Nous n’avons pas cherché à être vu ou entendu là ou cela « se passait », à savoir dans les médias. Nous avons pris une distance nécessaire, salvatrice. Si nous souhaitons nous exprimer aujourd’hui, c’est que le temps de la pression semble s’éloigner, lorsque celui de la dépression peut nous guetter. Et les raisons de déprimer sont nombreuses pour tous et notamment pour une grande partie des musulmans.
Plusieurs signes inquiétants semblent s’accumuler… Manifestation certes peu rassembleuse aux abords de l’ambassade américaine, provocation mercantile dans une certaine presse satyrique, pétition à droite contre le projet de loi accordant le droit de vote, incertitude/hésitation à gauche, campagne sous l’étendard d’une pseudo laïcité à l’extrême droite…
Symptomatique, un signe parmi d’autres : bien que son sujet soit, rationnellement, totalement éloigné des événements récents, le pourcentage de Français favorable au droit de vote des étrangers aux élections locales serait « étrangement » passé de 61 (1) à 39% (2) en quelques mois. Un sujet rationnellement éloigné, oui… Mais lorsque la passion l’emporte, et que certains s’emploient à l’instrumentaliser en ces temps difficiles, douloureux, au mépris d’une éthique républicaine qu’ils revendiquent pourtant si haut et si fort, alors qu’on ne s’étonne pas du résultat.
Leur moteur commun ?
L’irresponsabilité, par exemple en France, d’un titre de presse qui semble avoir oublié le lien étymologique entre « media » et « médiation » (3) et participe ainsi à séparer les mondes. Le débat à nos yeux doit dépasser celui sur la liberté de la presse et la liberté d’expression, auxquelles nous sommes extrêmement attachés, il doit dépasser celui sur la notion de blasphème, subjective selon que l’on soit croyant ou pas, pour aller vers une question universelle : que faisons-nous de notre liberté ? Au-delà de notre auto-satisfaction, quelle est notre responsabilité en tant que porteur d’une parole publique ? La liberté consiste-t-elle à faire ce que JE veux, sans tenir compte du « nous » ?
Ce temps salvateur que nous évoquions en introduction à ce texte nous permettra-t-il, désormais, de nous poser de vraies questions, des questions de sens ?
Autre moteur possible ou influent, autre exemple : le racisme. Celui qui rend responsable d’un acte, aussi condamnable soit-il, le « groupe » auquel appartiendrait son auteur. S’attaquer à un peuple, à une nation, à un drapeau, pire encore à ses représentants sous prétexte qu’un agresseur serait de la même nationalité, couleur ou religion, c’est le moteur même du racisme.
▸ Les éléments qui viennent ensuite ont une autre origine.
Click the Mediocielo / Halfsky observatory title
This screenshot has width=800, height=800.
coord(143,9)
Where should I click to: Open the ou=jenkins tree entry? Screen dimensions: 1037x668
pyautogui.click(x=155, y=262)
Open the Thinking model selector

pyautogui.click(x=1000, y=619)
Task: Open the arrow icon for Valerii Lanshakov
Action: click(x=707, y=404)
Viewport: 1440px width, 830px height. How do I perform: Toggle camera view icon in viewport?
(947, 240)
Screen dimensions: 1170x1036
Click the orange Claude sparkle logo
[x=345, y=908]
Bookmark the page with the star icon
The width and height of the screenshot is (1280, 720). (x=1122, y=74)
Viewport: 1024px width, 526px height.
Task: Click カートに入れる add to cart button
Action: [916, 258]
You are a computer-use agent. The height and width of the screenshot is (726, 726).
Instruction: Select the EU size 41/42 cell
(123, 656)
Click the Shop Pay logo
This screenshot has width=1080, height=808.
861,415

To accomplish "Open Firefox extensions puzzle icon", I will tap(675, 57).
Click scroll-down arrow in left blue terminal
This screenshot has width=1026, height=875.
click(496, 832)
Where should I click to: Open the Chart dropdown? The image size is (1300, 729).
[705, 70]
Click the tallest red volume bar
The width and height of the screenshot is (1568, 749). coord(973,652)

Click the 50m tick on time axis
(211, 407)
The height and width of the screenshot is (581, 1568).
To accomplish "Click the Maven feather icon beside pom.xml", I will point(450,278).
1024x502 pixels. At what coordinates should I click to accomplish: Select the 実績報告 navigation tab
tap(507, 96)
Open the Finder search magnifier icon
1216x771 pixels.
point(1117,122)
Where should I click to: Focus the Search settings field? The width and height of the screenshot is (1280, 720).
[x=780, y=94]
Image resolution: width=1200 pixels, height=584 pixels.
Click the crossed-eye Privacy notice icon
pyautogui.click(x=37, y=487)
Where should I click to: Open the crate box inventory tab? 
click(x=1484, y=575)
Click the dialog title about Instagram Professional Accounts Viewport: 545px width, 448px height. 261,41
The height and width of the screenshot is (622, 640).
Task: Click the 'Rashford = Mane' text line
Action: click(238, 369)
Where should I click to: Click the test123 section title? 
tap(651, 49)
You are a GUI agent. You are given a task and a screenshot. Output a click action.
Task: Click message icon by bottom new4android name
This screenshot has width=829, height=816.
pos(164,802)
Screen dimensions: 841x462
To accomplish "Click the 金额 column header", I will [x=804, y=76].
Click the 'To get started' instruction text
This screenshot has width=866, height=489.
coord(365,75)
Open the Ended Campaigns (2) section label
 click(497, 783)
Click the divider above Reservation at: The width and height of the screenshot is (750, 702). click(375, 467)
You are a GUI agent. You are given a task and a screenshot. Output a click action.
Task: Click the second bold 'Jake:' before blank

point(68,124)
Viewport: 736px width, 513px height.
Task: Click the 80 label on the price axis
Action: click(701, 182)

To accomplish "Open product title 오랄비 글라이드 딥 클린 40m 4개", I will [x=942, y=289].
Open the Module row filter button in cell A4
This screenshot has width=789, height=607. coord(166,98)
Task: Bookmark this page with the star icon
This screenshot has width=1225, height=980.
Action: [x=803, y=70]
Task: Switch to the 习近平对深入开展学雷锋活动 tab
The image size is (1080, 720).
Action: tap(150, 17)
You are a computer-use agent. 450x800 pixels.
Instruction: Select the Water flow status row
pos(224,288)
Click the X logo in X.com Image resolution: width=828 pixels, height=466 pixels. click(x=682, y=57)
Que le « bricoleur » du film anti islam soit américain, égyptien, juif, copte ou martien, peu importe : cet acte n’implique que lui ! Refusons haut et fort les délires paranoïaques, conspirationnistes et RACISTES qui font d’un individu le porte-parole « du groupe ». Car c’est bien de ça qu’il s’agit : ceux qui s’en sont pris à l’ambassadeur américain, et à ses collaborateurs qui ont laissé leur vie dans ce drame, sont des criminels.
Et ceux qui ont choisi une ambassade pour exprimer leur colère face à la diffusion de ce « film » se trompent de cible : leur démarche se nourrit d’amalgames, ceux-là même que les musulmans connaissent pourtant si bien, étant si souvent l’objet des préjugés. Preuve que la critique n’est pas toujours source d’autocritique…
Nous voulons inverser cette tendance. Nos trois parcours sont très divers; il se sont exprimés sur différents registres et parfois sur celui de la colère. Mais nous sommes tous trois, comme beaucoup d’autres, les porteurs intimes d’une fusion de ces civilisations qui aujourd’hui s’effraient et se rejettent.
En ce sens, nous ne pouvons laisser faire ceux, TOUS ceux, qui nous précipitent dans un choc contre ce qui fonde notre cohérence et notre unité. Cette fusion de l’histoire, des cultures et des civilisations, celle là même que nous portons. Celle qui nous constitue.
Bariza Khiari, sénatrice de Paris, vice-présidente du Sénat
Médine, artiste rappeur, militant associatif
Marc Cheb Sun, auteur, fondateur de Respect Mag
1. Le Parisien, 28/11/2011.
2. Sondage Ifop, 18 septembre 2012.
3. En latin, media est le pluriel de medium (milieu, intermédiaire). Le mot français est issu de l’anglais mass(-)media. La notion d’intermédiaire a aussi une origine grecque, médiation développée par de nombreux philosophes.